Interview with Jared Short of Regence Insurance (Part 2)

RegenceBCBSO Logo with taglineThis is part 2 of a two part interview with the president of Regence Insurance Holding Corporation, Jared Short.  You can find the first part of the interview here.

DJ: Tell me about why Cambia decided to introduce the Bridgespan brand to the marketplace where Regence has been such a successful brand for so long?

Across all four of the states we serve, individual consumers have made it clear that they want access to a consumer-friendly exchange marketplace to shop for health insurance.
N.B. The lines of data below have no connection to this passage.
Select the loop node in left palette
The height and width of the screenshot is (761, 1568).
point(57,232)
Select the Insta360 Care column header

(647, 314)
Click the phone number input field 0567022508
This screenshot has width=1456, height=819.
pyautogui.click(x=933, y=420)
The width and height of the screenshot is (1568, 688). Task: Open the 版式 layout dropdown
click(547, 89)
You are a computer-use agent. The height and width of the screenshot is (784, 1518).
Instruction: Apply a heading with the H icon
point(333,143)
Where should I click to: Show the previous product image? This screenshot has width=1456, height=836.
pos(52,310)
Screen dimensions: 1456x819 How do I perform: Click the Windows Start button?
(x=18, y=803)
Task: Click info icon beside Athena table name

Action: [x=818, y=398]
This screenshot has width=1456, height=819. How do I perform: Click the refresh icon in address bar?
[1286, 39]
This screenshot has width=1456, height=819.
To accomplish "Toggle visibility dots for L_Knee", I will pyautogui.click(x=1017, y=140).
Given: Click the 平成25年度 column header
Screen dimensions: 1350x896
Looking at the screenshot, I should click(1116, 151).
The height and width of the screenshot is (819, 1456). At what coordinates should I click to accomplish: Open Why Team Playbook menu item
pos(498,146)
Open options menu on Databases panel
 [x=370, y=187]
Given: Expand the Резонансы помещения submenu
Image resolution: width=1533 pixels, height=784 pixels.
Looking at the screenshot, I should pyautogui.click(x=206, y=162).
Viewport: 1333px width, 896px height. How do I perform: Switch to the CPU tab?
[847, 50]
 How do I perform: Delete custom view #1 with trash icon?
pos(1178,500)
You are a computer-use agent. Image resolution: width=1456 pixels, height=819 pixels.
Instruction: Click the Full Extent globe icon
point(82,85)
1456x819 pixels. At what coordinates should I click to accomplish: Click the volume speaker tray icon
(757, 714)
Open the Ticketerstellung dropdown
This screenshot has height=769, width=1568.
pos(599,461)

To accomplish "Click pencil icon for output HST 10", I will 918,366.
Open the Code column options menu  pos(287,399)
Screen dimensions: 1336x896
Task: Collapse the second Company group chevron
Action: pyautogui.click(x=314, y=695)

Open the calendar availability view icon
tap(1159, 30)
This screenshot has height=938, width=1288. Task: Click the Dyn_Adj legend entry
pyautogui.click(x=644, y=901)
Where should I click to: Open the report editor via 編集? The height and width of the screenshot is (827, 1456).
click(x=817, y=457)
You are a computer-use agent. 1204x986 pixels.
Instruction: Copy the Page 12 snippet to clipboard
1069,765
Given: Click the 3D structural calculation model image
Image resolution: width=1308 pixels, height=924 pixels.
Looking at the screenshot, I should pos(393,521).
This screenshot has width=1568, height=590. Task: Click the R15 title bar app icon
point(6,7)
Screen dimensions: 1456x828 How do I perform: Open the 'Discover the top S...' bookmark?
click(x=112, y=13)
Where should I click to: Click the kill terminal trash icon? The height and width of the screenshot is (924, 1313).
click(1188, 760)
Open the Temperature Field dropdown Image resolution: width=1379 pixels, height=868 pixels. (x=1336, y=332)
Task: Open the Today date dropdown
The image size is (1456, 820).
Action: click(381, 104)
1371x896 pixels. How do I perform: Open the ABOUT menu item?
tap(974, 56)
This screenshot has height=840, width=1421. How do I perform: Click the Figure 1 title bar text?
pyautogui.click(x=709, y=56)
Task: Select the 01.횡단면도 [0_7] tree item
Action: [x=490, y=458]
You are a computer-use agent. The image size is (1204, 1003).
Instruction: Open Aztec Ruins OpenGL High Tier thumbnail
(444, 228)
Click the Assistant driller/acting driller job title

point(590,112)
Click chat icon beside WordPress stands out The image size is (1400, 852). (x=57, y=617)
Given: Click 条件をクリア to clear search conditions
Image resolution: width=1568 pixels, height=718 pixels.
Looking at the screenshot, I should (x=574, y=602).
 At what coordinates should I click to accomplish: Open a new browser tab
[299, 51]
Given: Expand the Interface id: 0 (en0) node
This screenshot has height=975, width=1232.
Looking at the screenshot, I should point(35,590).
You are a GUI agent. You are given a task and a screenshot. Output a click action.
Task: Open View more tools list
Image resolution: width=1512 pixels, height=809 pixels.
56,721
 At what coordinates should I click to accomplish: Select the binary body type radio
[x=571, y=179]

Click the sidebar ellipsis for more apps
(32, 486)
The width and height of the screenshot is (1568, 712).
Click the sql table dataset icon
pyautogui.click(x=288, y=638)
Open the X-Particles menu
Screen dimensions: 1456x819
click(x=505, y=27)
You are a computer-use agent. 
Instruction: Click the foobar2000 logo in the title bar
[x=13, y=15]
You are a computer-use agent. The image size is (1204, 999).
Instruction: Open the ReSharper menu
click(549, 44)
They want to shop for plans from carriers that understand their needs, and so we created BridgeSpan to meet those demands on the exchange.

BridgeSpan will take the knowledge we’ve gained over nearly 100 years and focus it on responding to changing Individual market expectations.   Since BridgeSpan will only offer individual products and plans we can harness all of its focus in delivering to consumers who buy coverage on their own.

DJ: Will Regence participate as a brand on the individual exchange or just via the Bridgespan brand?

BridgeSpan is our individual exchange offering, and Regence will continue to offer individual products off of the exchange.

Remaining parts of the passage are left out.